Rosa Candida, l'étrange petit roman qui aide à supporter le fracas du monde
"Comme je vais quitter le pays et qu'il est difficile de dire quand je reviendrai, mon vieux père de 77 ans veut rendre notre dernier repas mémorable" (incipit).
Rosa Candida c'est l'histoire d'un jeune homme de 22 ans qui quitte l'Islande (où rien ne pousse), pour rejoindre un monastère étranger qui abrite ce qui fut la plus belle roseraie du monde. Dans son périple, il transporte des boutures de rosa candida, une rose à 8 pétales. C'est une bien étrange aventure que celle dans laquelle se lance Arnljótur pour vivre sa passion : faire pousser des végétaux. Et finalement, cet étrange petit roman permet de se réconcilier avec l'être humain, en ce temps d'actualité fracassante.Une histoire de famille
Rosa Candida c'est 77 chapitres (oui oui comme l'âge du père) qui raconte la famille. Pas vraiment la famille au sens traditionnel. La famille dont Arnljótur est issu, c'est un vieux père, un frère jumeau handicapé et le fantôme bienveillant de la défunte mère. Et puis il y a la famille qui pourrait exister, avec une petite fille de 9 mois, née par hasard d'une rencontre avec une jeune femme généticienne qui va et vient durant le livre. Rosa Candida raconte le lien familial, l'associe à la nourriture, au fait de faire à manger pour les autres. Il y a la question de recettes perdues et de celles qu'on invente. De tout cela, il en ressort énormément de douceur, de bienveillance. Pour certaines personnes, c'est thérapeutique ce genre d'ambiance.

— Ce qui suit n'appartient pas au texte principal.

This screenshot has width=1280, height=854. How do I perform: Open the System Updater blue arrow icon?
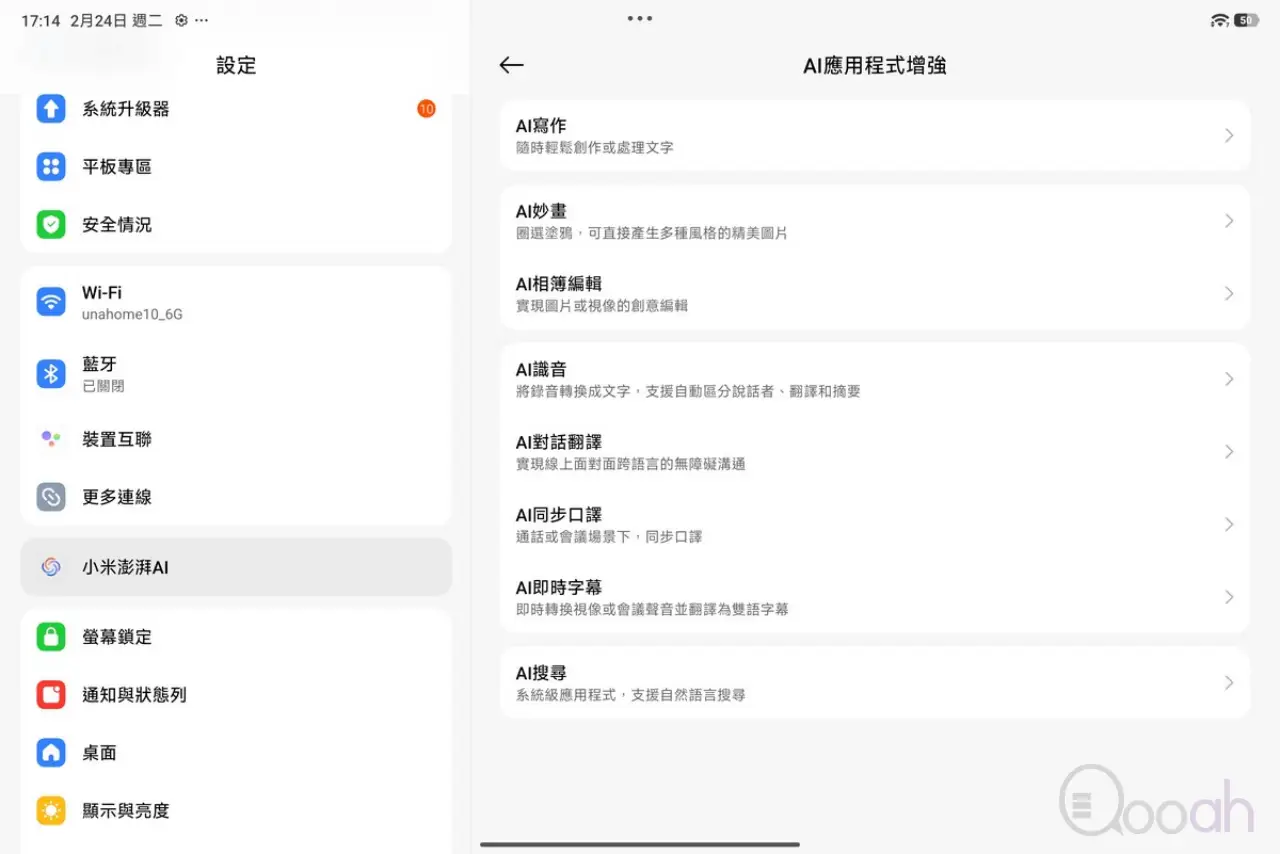pos(51,109)
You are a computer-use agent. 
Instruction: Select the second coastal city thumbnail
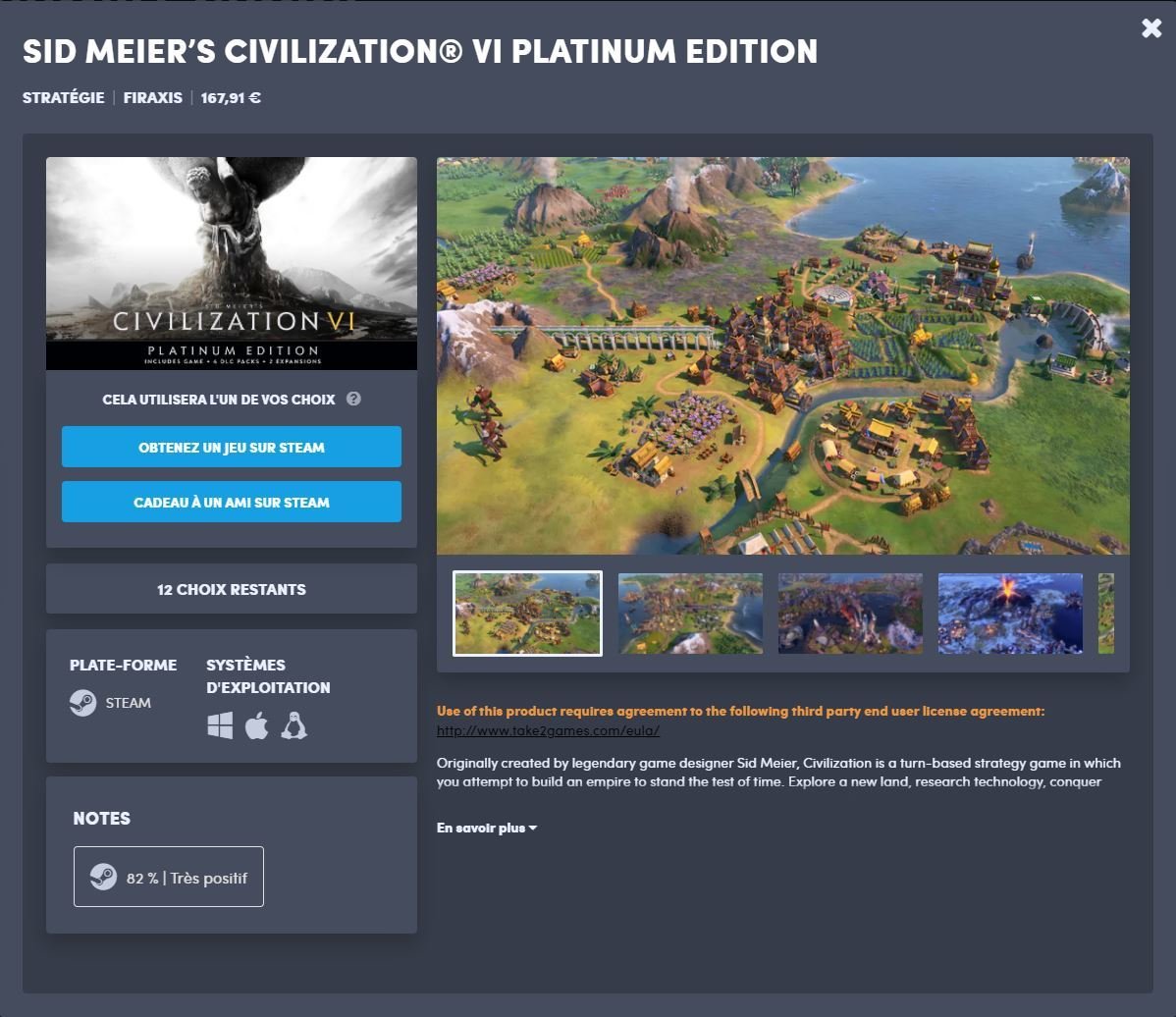[x=690, y=614]
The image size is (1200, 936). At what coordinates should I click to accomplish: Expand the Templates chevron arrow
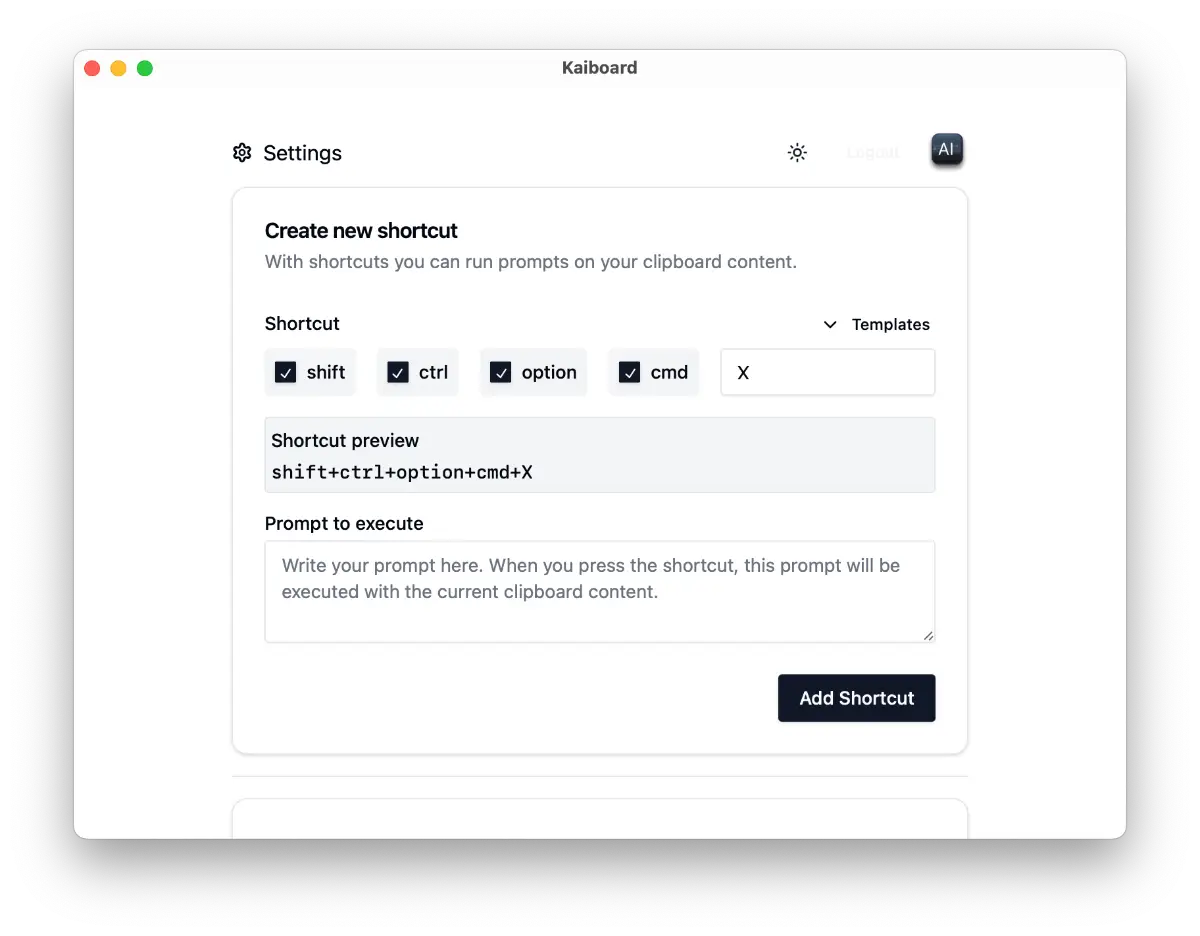point(830,325)
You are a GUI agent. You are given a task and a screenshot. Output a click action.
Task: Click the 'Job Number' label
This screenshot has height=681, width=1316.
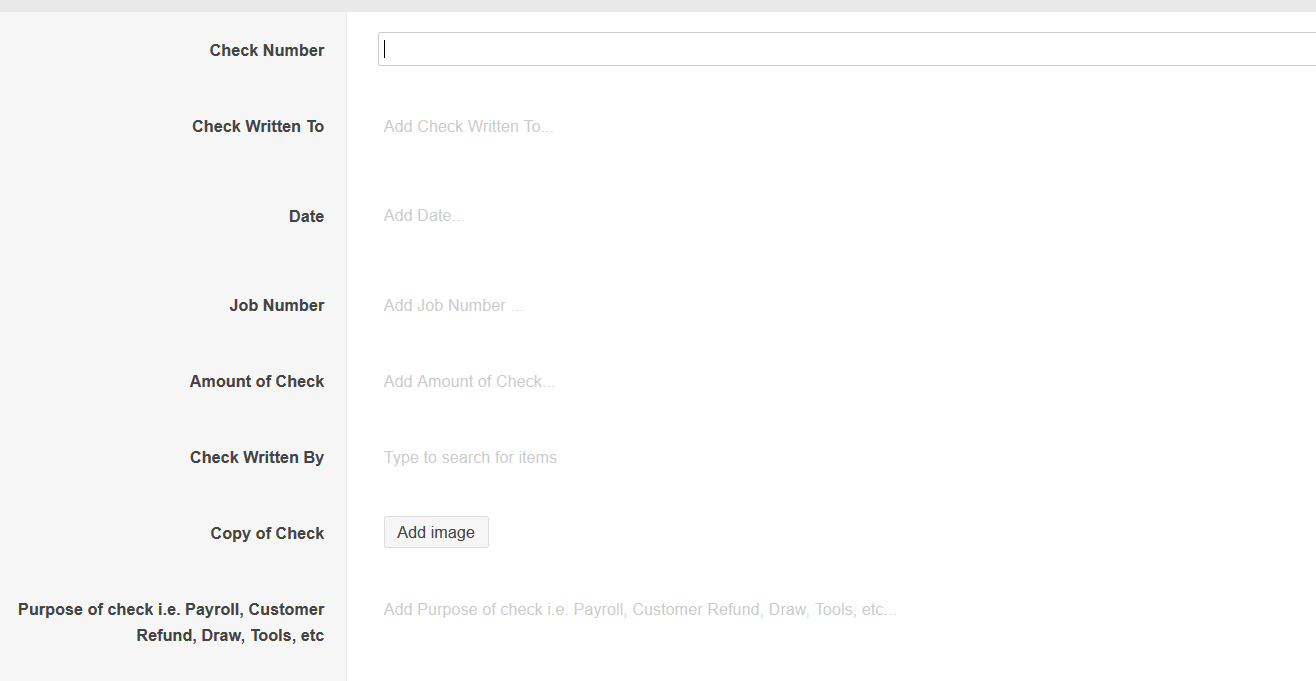[276, 306]
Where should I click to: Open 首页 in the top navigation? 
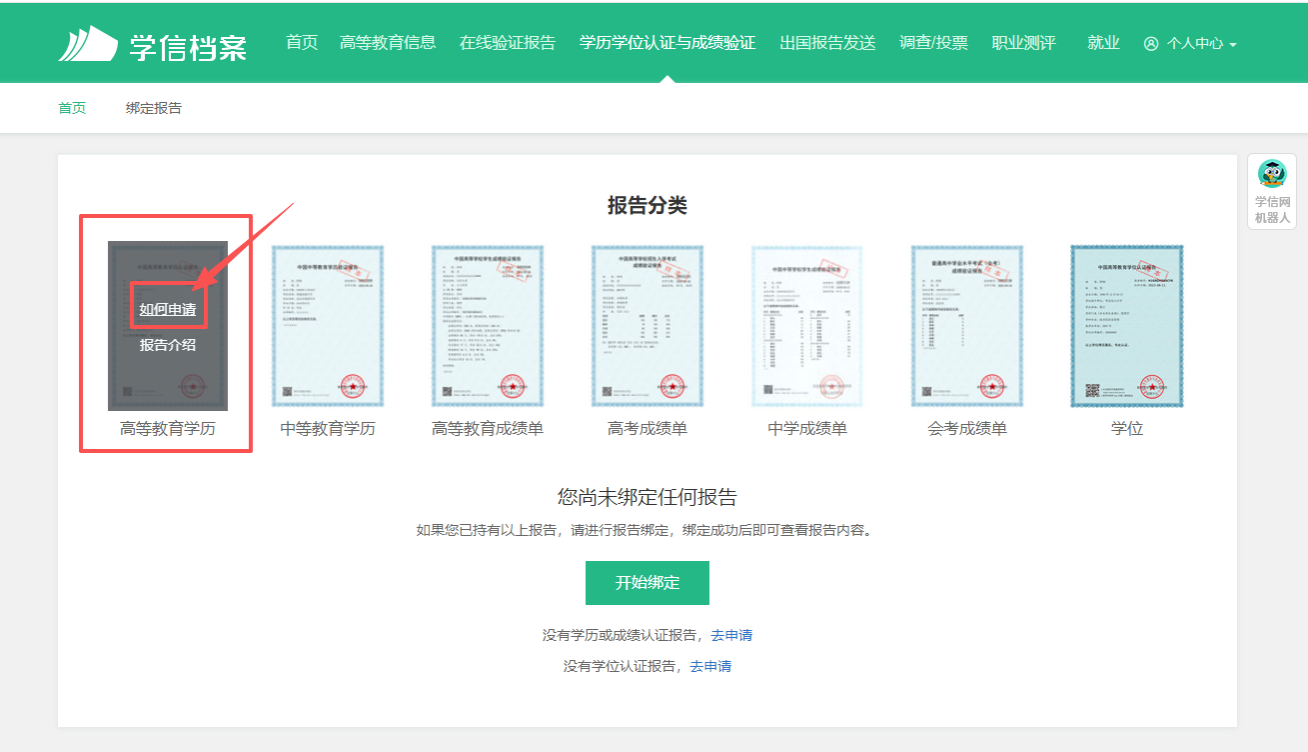tap(301, 43)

Une sorte de roman d'apprentissage
Rosa Candida c'est aussi un roman d'apprentissage. Un jeune homme, pas encore tout à fait adulte, part à la découverte du monde. Avec même un petit côté road trip puisqu'une partie du livre se passe dans une voiture. Pendant tout le trajet vers le monastère, le héros couve ses boutures, transportées dans des bouteilles en plastiques, qu'il essaie de maintenir en vie envers en contre tout. On y trouve tous les ingrédients du roman d'initiation : les rencontres, les aléas, la question des corps. Sauf que c'est l'inverse de Balzac ou Flaubert. Il n'y a pas la découverte de la laideur du monde. Étonnamment, la cupidité, la méchanceté et le désenchantement sont absents de cette curieuse quête végétale.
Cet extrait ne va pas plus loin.